→ **YOUR ASSIGNMENT**: Copy the listing below line for line, starting at its first line and ending with the line that has "The width and height of the screenshot is (841, 680)." in it. Add nothing.
(DATA UNDER STUDY Opens)
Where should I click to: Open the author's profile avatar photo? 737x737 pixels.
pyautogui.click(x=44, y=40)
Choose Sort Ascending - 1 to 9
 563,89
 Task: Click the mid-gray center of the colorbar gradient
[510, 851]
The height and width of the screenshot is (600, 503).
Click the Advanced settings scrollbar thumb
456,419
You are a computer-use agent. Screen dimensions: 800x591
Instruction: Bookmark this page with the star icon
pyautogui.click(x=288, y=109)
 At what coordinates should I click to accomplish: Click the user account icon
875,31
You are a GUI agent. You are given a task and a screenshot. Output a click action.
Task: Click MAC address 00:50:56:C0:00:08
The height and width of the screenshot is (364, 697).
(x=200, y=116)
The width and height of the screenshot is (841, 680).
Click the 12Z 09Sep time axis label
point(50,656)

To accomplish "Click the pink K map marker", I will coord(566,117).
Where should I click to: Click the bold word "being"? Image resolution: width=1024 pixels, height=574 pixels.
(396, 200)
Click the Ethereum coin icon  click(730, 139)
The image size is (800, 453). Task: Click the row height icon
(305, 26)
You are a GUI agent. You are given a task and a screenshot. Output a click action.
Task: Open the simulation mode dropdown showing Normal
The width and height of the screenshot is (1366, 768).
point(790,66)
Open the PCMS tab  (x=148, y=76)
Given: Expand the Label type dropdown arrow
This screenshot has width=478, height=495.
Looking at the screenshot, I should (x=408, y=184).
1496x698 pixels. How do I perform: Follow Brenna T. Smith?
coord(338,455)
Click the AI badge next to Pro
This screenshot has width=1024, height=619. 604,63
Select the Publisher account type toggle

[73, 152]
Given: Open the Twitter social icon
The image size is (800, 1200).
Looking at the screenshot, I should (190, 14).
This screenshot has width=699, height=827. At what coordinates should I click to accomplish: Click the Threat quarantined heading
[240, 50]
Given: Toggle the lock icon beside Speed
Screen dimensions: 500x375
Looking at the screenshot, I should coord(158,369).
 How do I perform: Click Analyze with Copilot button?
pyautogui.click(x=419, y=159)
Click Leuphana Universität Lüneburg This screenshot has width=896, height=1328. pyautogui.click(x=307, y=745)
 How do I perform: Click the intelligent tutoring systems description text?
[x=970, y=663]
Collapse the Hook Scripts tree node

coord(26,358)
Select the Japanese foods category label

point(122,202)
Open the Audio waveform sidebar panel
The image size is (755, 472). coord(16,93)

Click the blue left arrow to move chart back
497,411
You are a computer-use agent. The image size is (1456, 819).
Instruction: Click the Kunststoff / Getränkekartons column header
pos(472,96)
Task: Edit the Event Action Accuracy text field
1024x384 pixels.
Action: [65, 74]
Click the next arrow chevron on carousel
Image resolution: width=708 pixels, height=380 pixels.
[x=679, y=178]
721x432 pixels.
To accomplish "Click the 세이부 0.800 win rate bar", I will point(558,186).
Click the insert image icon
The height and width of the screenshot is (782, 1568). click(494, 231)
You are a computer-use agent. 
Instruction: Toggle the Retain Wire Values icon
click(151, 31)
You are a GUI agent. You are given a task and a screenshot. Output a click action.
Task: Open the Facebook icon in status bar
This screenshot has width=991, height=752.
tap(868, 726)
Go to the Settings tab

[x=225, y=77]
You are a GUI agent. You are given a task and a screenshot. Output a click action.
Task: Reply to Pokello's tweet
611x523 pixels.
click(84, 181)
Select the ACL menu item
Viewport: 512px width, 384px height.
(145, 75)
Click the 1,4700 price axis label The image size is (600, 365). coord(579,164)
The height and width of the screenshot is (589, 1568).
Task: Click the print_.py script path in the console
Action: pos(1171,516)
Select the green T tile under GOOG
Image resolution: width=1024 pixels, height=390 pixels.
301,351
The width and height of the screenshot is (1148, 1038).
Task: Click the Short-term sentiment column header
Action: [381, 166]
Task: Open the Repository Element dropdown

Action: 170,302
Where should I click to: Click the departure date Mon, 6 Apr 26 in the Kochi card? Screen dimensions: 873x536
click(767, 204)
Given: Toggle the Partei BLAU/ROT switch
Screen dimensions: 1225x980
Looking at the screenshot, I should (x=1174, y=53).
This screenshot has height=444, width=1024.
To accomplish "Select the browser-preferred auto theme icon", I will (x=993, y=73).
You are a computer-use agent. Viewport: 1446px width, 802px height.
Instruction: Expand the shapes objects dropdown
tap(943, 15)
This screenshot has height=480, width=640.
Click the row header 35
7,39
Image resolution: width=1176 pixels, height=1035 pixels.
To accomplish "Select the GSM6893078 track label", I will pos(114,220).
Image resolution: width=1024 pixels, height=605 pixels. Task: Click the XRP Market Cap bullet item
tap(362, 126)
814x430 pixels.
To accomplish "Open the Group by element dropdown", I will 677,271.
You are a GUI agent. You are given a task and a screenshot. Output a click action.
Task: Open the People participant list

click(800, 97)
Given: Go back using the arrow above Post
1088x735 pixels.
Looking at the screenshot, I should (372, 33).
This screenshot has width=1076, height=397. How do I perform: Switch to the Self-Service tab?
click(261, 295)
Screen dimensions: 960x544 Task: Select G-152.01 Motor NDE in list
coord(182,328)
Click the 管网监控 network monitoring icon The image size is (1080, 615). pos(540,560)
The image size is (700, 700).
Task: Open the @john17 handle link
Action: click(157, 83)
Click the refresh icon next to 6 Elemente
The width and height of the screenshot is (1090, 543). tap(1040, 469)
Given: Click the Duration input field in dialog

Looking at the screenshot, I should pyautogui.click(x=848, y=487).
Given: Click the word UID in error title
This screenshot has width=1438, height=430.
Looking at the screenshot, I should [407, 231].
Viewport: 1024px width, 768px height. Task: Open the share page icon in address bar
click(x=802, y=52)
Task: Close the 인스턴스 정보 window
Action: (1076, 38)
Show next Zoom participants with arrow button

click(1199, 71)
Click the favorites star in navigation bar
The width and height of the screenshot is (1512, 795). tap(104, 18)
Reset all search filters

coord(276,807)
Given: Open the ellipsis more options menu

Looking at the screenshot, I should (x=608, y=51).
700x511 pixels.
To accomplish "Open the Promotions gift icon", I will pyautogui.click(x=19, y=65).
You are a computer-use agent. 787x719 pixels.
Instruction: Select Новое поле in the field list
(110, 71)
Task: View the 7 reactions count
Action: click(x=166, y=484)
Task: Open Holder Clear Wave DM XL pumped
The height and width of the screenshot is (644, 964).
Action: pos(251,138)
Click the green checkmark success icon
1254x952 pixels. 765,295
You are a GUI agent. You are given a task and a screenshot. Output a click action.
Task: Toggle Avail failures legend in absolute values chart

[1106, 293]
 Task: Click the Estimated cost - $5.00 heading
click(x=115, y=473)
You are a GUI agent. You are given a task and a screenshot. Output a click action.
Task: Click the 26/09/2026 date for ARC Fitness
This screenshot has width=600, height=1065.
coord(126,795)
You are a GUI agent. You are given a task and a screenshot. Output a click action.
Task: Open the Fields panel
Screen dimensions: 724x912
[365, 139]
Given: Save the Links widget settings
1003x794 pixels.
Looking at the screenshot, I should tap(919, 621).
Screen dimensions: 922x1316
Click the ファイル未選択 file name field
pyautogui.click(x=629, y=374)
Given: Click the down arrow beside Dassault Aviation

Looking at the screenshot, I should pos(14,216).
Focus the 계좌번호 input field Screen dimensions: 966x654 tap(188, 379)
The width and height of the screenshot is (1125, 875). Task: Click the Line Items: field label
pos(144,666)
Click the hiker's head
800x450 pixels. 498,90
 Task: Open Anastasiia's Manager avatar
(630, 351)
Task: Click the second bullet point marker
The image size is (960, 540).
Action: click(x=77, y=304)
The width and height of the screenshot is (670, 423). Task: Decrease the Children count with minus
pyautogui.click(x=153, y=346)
(DATA UNDER STUDY Closes)
→ **YOUR RESPONSE**:
Where should I click to: Open the author's profile avatar photo? 737x737 pixels.
pyautogui.click(x=44, y=40)
Choose Sort Ascending - 1 to 9
 563,89
 Task: Click the mid-gray center of the colorbar gradient
[510, 851]
The height and width of the screenshot is (600, 503).
Click the Advanced settings scrollbar thumb
456,419
You are a computer-use agent. Screen dimensions: 800x591
Instruction: Bookmark this page with the star icon
pyautogui.click(x=288, y=109)
 At what coordinates should I click to accomplish: Click the user account icon
875,31
You are a GUI agent. You are given a task and a screenshot. Output a click action.
Task: Click MAC address 00:50:56:C0:00:08
The height and width of the screenshot is (364, 697).
(x=200, y=116)
The width and height of the screenshot is (841, 680).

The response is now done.